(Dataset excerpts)
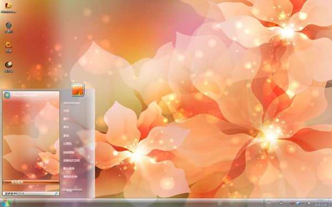
Task: Open the 网络 desktop icon
Action: click(x=8, y=47)
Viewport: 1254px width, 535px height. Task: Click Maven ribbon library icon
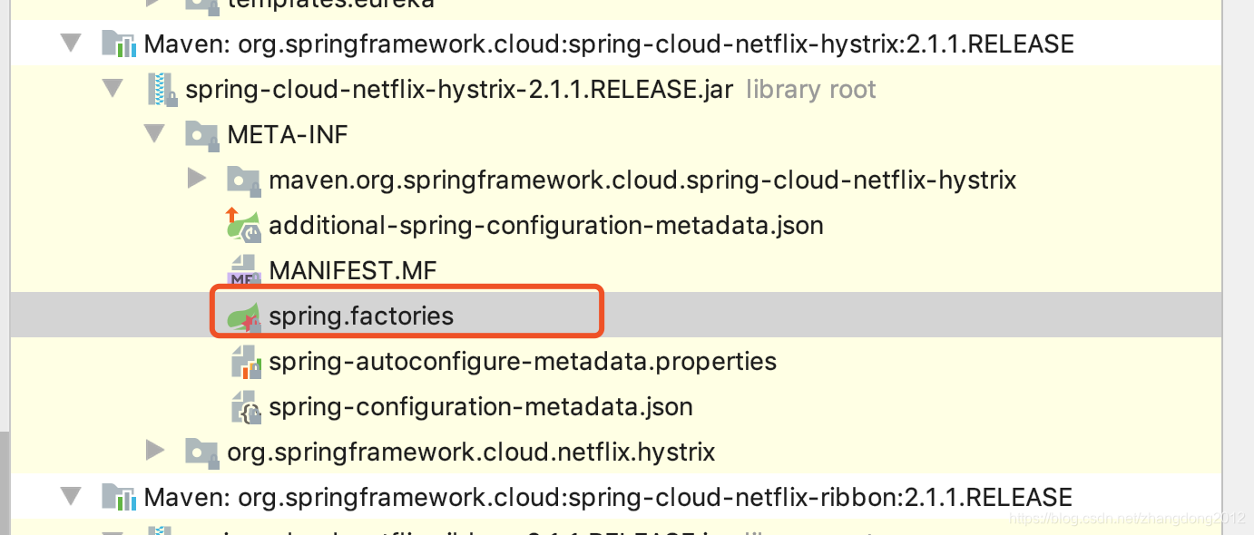[119, 497]
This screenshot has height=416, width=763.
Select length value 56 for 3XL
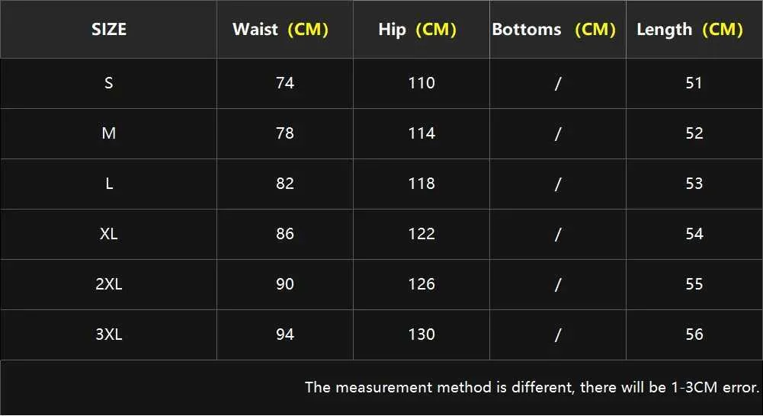(x=694, y=334)
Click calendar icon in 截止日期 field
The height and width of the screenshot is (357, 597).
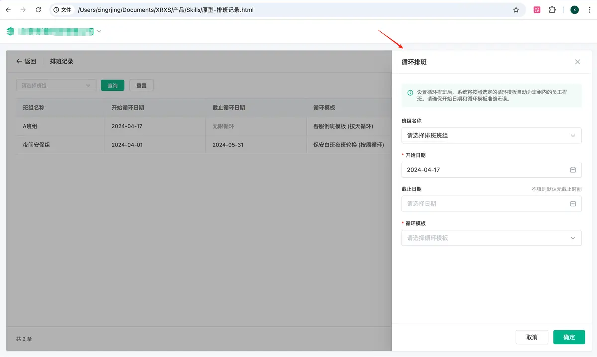coord(573,204)
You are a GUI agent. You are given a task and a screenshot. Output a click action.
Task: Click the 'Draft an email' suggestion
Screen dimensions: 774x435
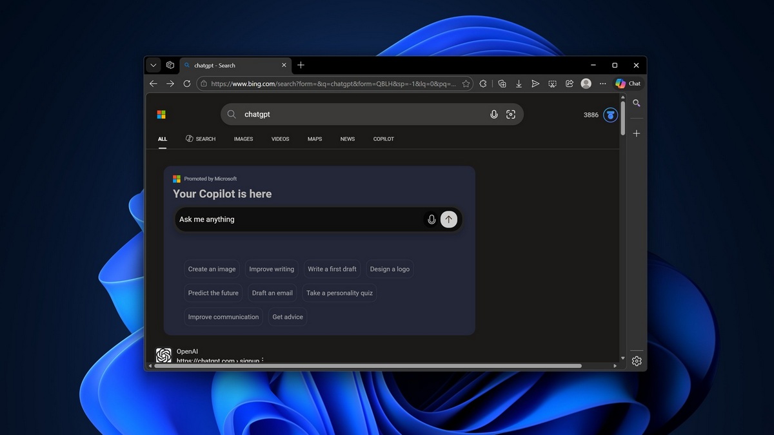point(272,293)
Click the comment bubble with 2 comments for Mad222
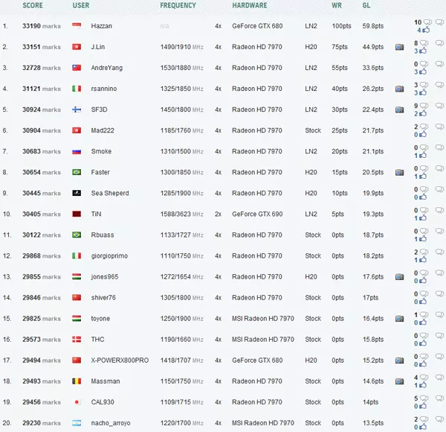 coord(424,127)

## What is being asked
Exactly the lines from the one containing "Click calendar icon in 截止日期 field" to the end of the records above, both end lines included, are to be printed, and no pictures with them.

## Result
Click calendar icon in 截止日期 field
The height and width of the screenshot is (357, 597).
coord(573,204)
You are a GUI agent. You are given a task and a screenshot. Output a click action.
Task: Click the 'Draft an email' suggestion
Screen dimensions: 774x435
point(272,293)
Click the comment bubble with 2 comments for Mad222
 coord(424,127)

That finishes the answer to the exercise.